3. Feature Rolling: Seamless Tiling Even Under Few-Step Generation
Material generation must be tileable. Previous "noise rolling" achieved tileability through iterative diffusion, but it fails when the step count is low—which presents a conflict since this work specifically targets few-step generation for speed. The authors shift the rolling operation from the noise input to the U-Net features: in each convolutional and attention layer, the feature maps are randomly rolled, processed, and then rolled back, thereby maintaining edge continuity and eliminating seams even with fewer diffusion steps. For highly structured materials (such as regular tiles), feature rolling is enabled only after the first diffusion step to preserve the global layout. This is a direct remedy to the conflict between few-step fast generation and tileability.

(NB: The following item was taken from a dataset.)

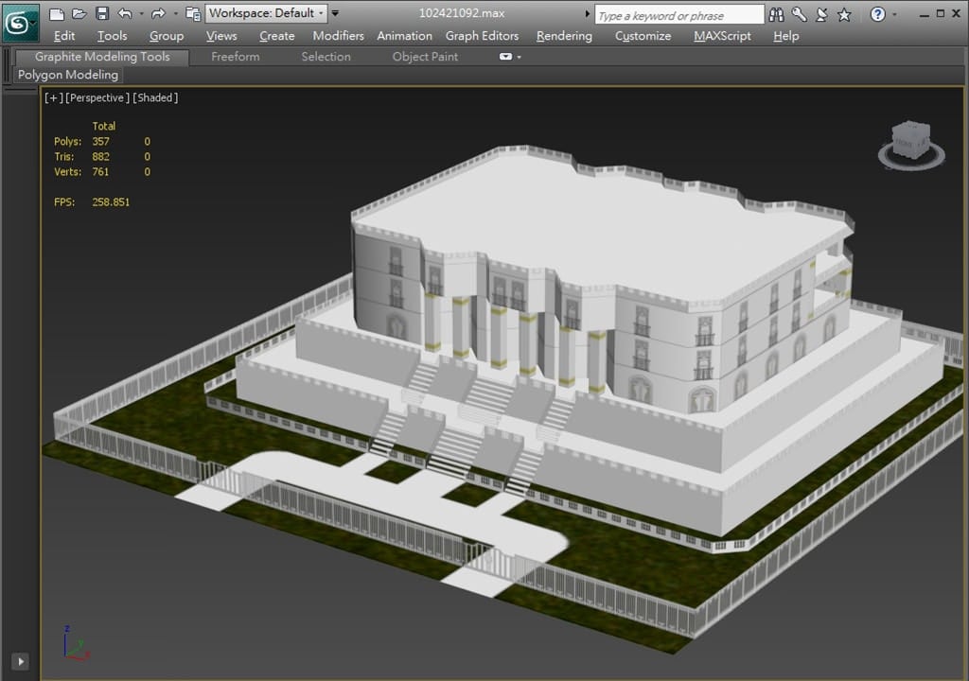969x681 pixels.
Task: Click the [Shaded] viewport label
Action: pyautogui.click(x=155, y=97)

4. LCM Few-Step Generation and Refiner High-Resolution: 4-Step Output + Two-Stage Refinement for Upscaling
To accelerate generation, the authors distill a Latent Consistency Model (LCM): it performs single-stage guided distillation on an augmented probability flow ODE (PF-ODE), using a consistency function \(f_\theta(z_t,c,t)\mapsto z_0\) to directly predict the solution at \(t=0\), and integrates the guidance scale \(\omega\) directly into the PF-ODE. Combined with a skip-step strategy to ensure consistency between adjacent timesteps, it avoids the alignment issues of two-stage methods—ultimately squeezing inference down to 4 steps per stage. For high-resolution generation, a "coarse-to-fine" two-stage pipeline (similar to SDXL) is adopted: generation is first performed at \(512\times512\) resolution, followed by SDEdit with a strength of 0.5 for refinement and upscaling to balance new high-frequency details and global consistency. The Refiner is trained on full-resolution \(512\times512\) crops (without downsampling) of 4K materials, specializing in fine surface details. Combined with patch-based diffusion to manage GPU memory, the patches are first stabilized at \(512\times512\) before upscaling, avoiding cross-patch scale and consistency artifacts caused by simple patch-wise generation.
Loss & Training¶
The total objective is the sum of the supervised loss and the adversarial loss, \(L_{sup} + L_{adv}\). Training is conducted in stages: the autoencoder is trained on a single RTX 4090 (24GB) using Adam with a batch size of 8 for 1,000,000 steps (learning rate \(4.5\times10^{-4}\), enabling \(L_{adv}\) after 300,000 steps); the diffusion model is first trained with pure supervision for 400,000 steps (AdamW, batch size of 16, learning rate \(3.2\times10^{-5}\)), and then fine-tuned semi-supervised for 200,000 steps (batch size of 8); the Refiner is fine-tuned for 50,000 steps; the LCM is fine-tuned for 10,000 steps (\(T=4\) sampling steps). Regarding conditioning, modalities are randomly dropped during training—with a 75% probability of dropping text and a 25% probability of dropping images to balance both conditioning modalities. The data comprises 6,198 PBR materials from MatSynth + Deschaintre, combined with 4,000 texture-text pairs generated by SDXL using 200 prompts suggested by ChatGPT.
Key Experimental Results¶
Main Results¶
As material quality is difficult to measure using standard image metrics like FID/IS (since the distribution of materials differs significantly from natural images), the authors employ CLIP-based metrics: CLIP Score to evaluate semantic alignment, and CLIP-IQA to evaluate perceptual quality (calculated using "high-quality/low-quality" contrastive pairs), evaluated across 80 text-conditioned generations.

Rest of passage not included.